Given data:
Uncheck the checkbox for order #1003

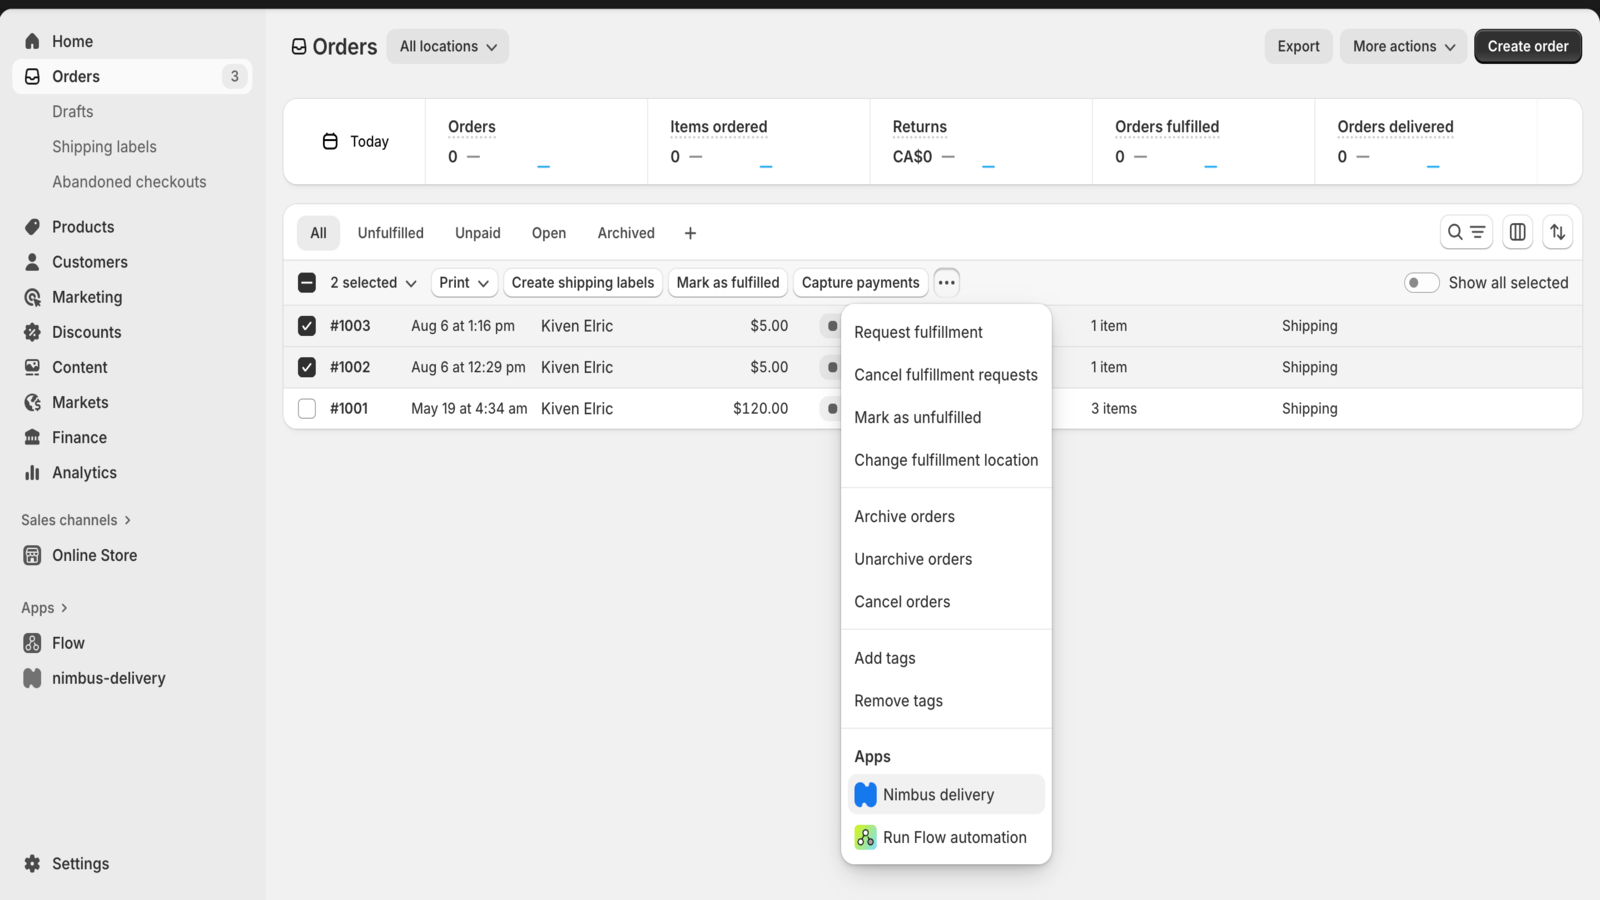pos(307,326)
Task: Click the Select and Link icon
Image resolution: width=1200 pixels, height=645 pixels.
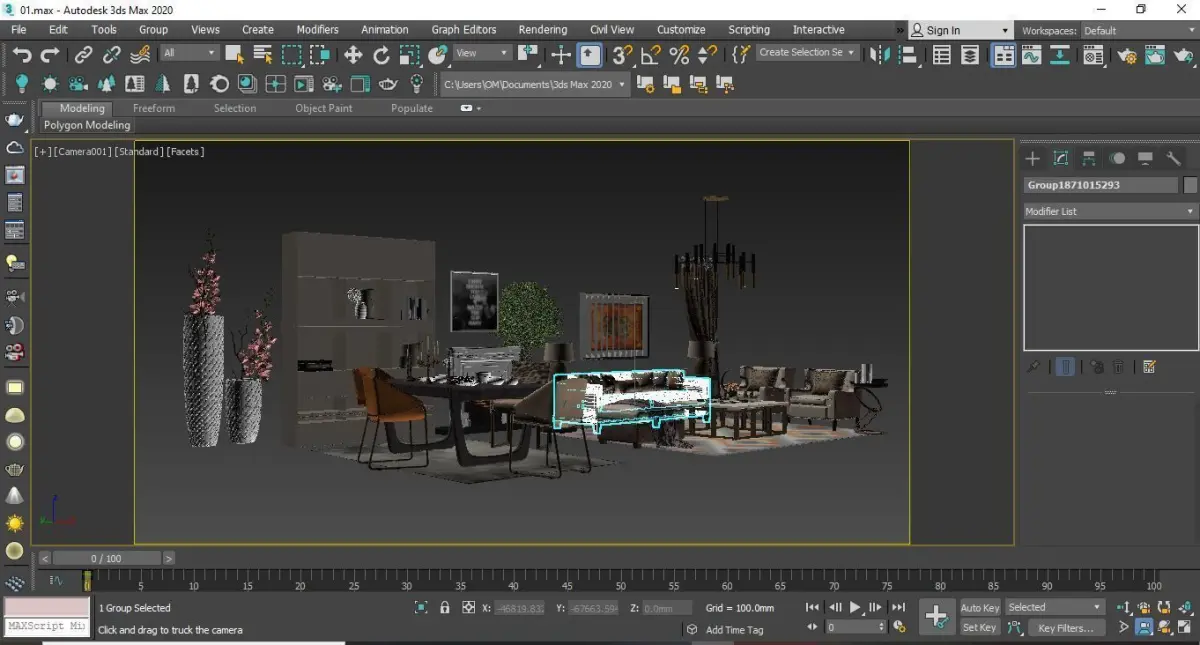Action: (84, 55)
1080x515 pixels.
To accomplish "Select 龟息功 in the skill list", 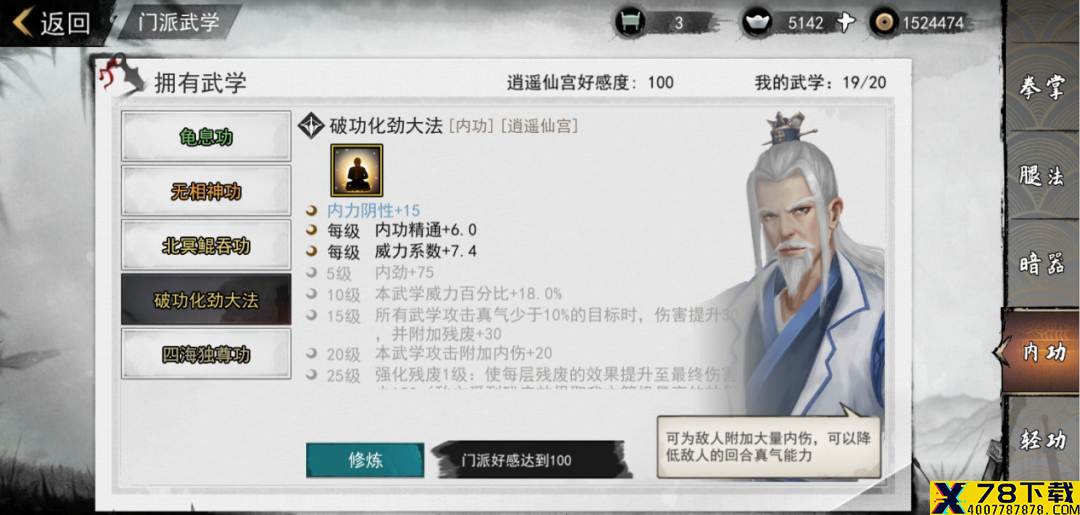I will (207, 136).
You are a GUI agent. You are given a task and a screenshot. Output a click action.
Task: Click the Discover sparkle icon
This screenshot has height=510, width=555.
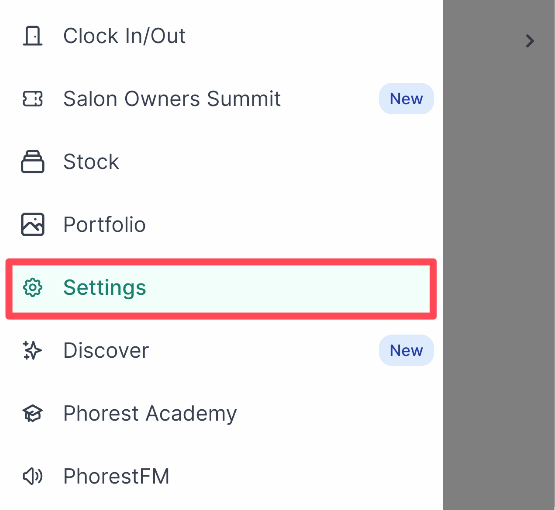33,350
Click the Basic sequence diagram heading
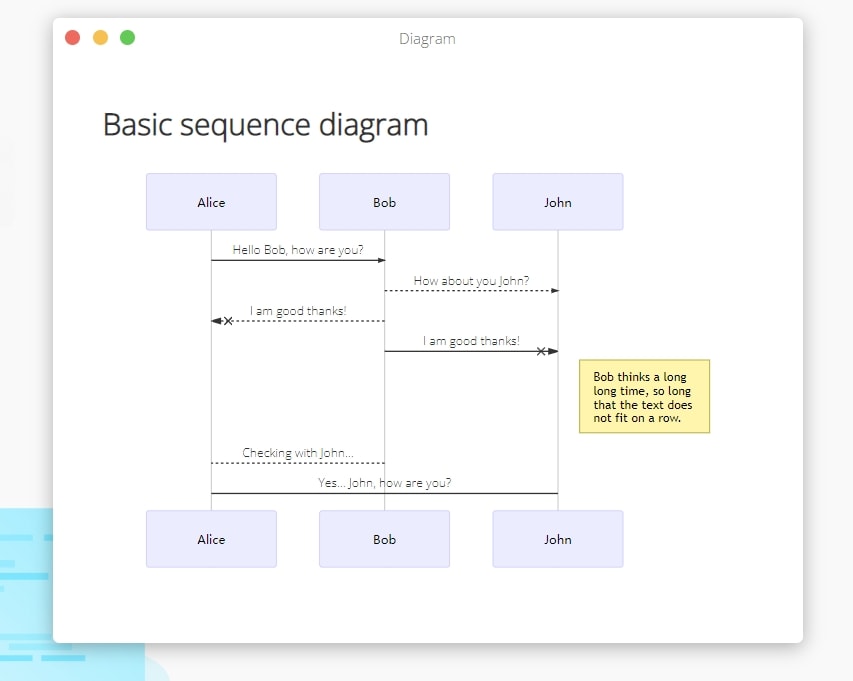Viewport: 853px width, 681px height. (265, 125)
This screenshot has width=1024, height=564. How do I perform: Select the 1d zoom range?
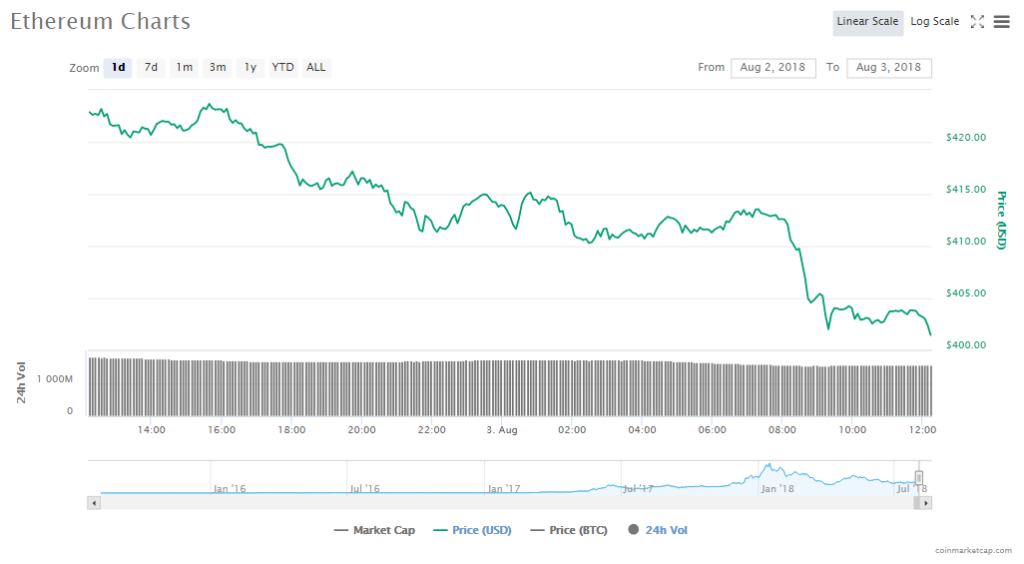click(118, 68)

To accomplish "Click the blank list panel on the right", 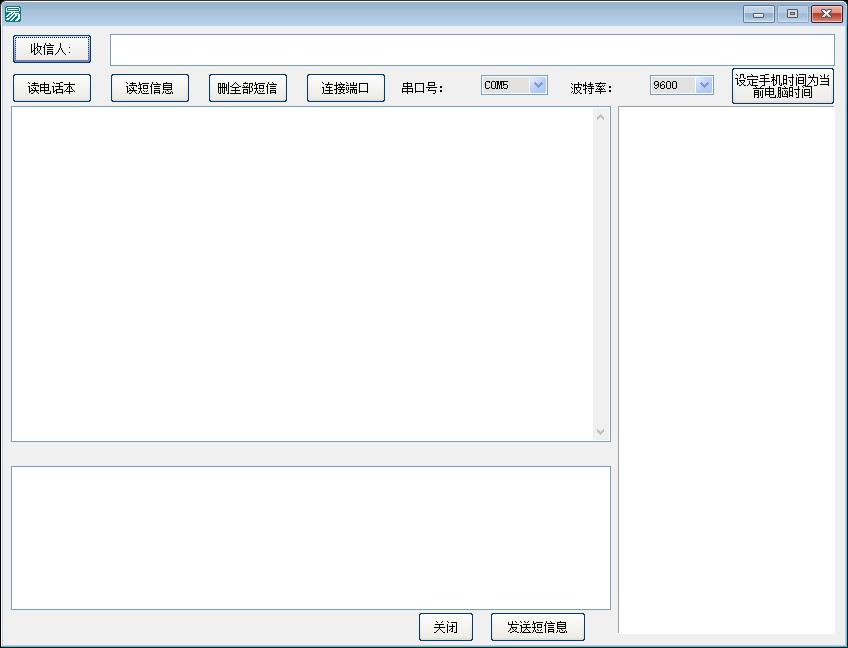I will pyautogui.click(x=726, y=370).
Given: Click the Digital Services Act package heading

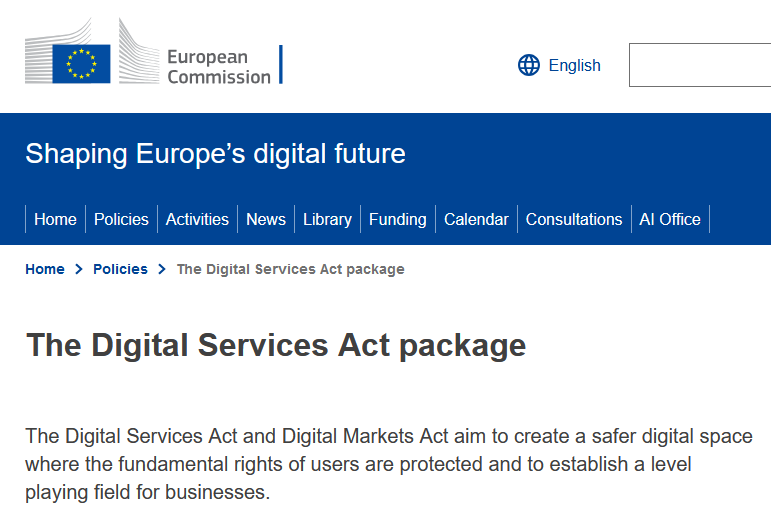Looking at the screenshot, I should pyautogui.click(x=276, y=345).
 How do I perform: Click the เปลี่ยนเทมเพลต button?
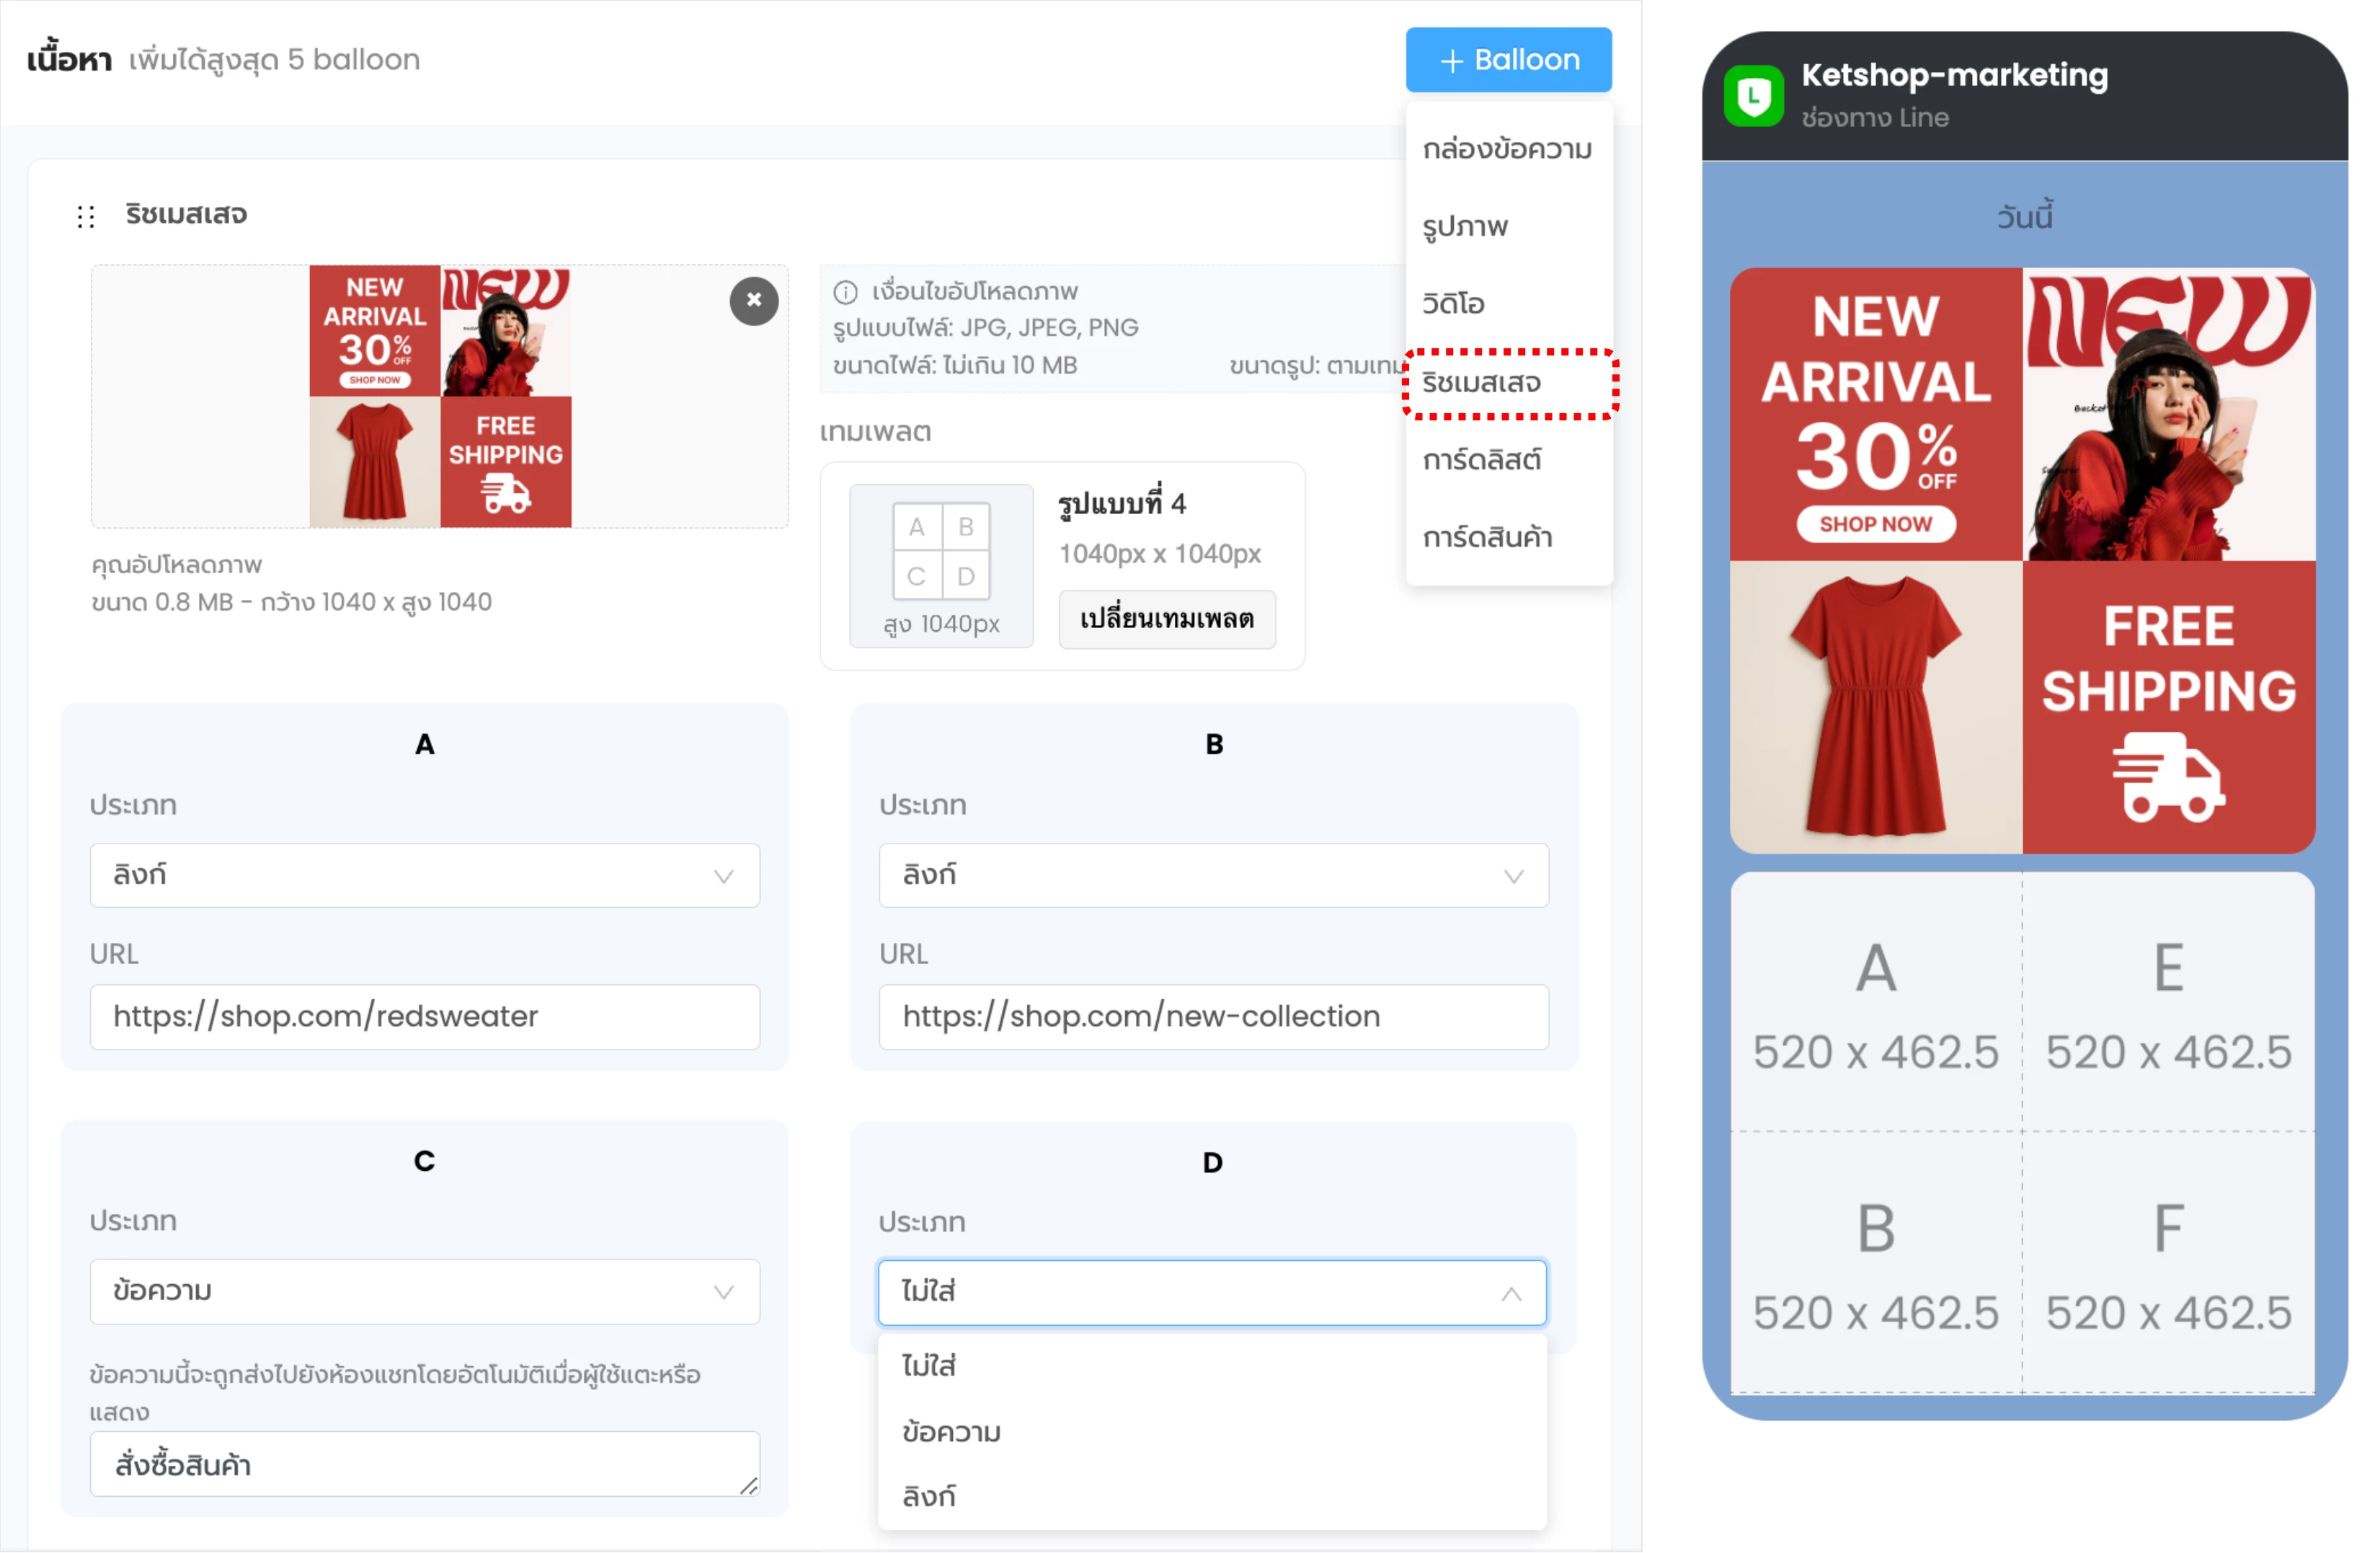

Instructions for the task: Transcribe everything from the line containing "Given: Click the" down to the end of the records, leaving the pictures out.

Finished task:
Given: Click the Digital Services Act package heading

Looking at the screenshot, I should pyautogui.click(x=276, y=345).
 How do I perform: Click the เปลี่ยนเทมเพลต button?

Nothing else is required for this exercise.